Bernard the Alaskan Malamute who is staying with us in Surrey has been loving the colder weather whist making new friends and playing in the Surrey fields at Royvon.
Powerful and independent, the Malamute requires firm obedience training – they can also be unresponsive to requests if there is not something in it for them. Strong leadership skills are necessary to establish appropriate rank, most especially with male Malamutes, as they tend to be quite dominant.
Due to their long genetic foundation that includes living in the wilderness with people and packs of dogs, there remains semblance of a pack instinct. This instinct makes the breed unpredictable with small animals, therefore they require strict supervision. Dog aggression and some times food aggression can also be problematic if not properly managed.
This is a very hard working dog that requires hardy exercise and outlets for excessive energy. Too much confinement an/or isolation will make the Malamute restless. Consider working this breed during exercise by having them pull carts or carry packs to help channel their energy constructively.
A well trained, supervised, exercised Alaskan Malamute makes an impressive companion.
The coat of the Alaskan Malamute is a double coat. The undercoat has an oily and woolly texture and can be as thick as two inches. The outer guard coat is coarse and stands off the body—longer at the withers but not more than one inch off the sides of the body. Ears are small in proportion to the head and stand firmly erect when at attention. The Alaskan Malamute is a heavy, large dog with a more formidable nature and structure than the Siberian Husky which is a dog of small and slim stature (and can have either brown or blue eyes or one of each) and is fine-boned and bred for speed. The Alaskan Malamute is bred for power and endurance, which is its original function and what the standard of the breed requires of Alaskan Malamute breeders. The usual colors are various shades of gray and white, sable and white, black and white, seal and white, red and white, or solid white. There are a wide range of markings in the breed including face markings, blazes, a splash at the nape of the neck, a collar or a half collar. In terms of color variants, some Malamutes exhibit a dark grey to buff colored undertone around their trimmings and white areas; presenting with a color-linked gene known as ‘Agouti’. The eyes of the Alaskan Malamute are almond-shaped and are varied shades of brown; however, the darker eye is preferred. The physical build of the Malamute is compact and strong with substance, bone and snowshoe feet.s a loyal, devoted and affectionate companion to experienced and willing owners.

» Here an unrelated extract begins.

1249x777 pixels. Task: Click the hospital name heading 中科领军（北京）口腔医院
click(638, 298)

Alaskan Malamutes are still in use as sled dogs for personal travel, hauling freight, or helping move light objects; some however are used for the recreational pursuit of sledding, also known as mushing, as well as for skijoring, bikejoring, carting, and canicross. However, most Malamutes today are kept as family pets or as show or performance dogs in weight pulling, dog agility, or packing. Malamutes are generally slower in long-distance dogsled racing against smaller and faster breeds and their working usefulness is limited to freighting or traveling over long distances at a far slower rate than that required for racing. They can also help move heavy objects over shorter distances.

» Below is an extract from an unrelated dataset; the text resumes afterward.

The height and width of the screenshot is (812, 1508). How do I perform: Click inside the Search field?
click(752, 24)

The Malamute retains more of its original form and function than many other modern breeds. The Malamute personality is one of strong independence. Malamutes require considerable exercise, thus they require an owner who can serve in an “Alpha” role to gain respect of the dog. If a dog owner cannot cope with a dog that will not comply with the owner’s every command, a more compliant breed should be selected. This dog has a long genetic foundation of living in the harshest environment imaginable, and many of its behaviors are evolved to conform with “survival of the fittest.” Independence, resourcefulness, and natural behaviors are common in the breed. Because of their intelligence, they can be difficult dogs to train. However, if the trainer understands Malamutes and how to keep them motivated, success is possible.

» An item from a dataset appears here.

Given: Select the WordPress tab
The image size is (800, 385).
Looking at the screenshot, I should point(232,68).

Malamutes sometimes cope poorly with smaller animals, including other canines; however, this has been difficult to document in detail beyond observational data. Many Malamute owners have observed this behavior with smaller animals, though some might speculate this is due to the Malamute’s uniquely divergent ancestry, at some points cross-breeding with wolves. Due to their naturally evolved beginnings, Malamutes tend to have greater prey drive than some other breeds. So while Malamutes are, as a general rule, particularly amiable around people and can be taught to tolerate other pets, it is necessary to be mindful of them around smaller animals and children.
Malamutes are quite fond of people, a trait that makes them particularly sought-after family dogs. Malamutes are nimble around furniture and smaller items, making them ideal house dogs, provided they get plenty of time outdoors meeting their considerable exercise requirements. If they are year-round outdoor dogs, letting them play in a baby pool filled with cold water in summer keeps them cool. In the winter, they love snow.
Alaskan Malamutes are usually quiet dogs, seldom barking. When a Malamute does vocalize, it often appears to be “talking” by vocalizing a “woo woo” sound.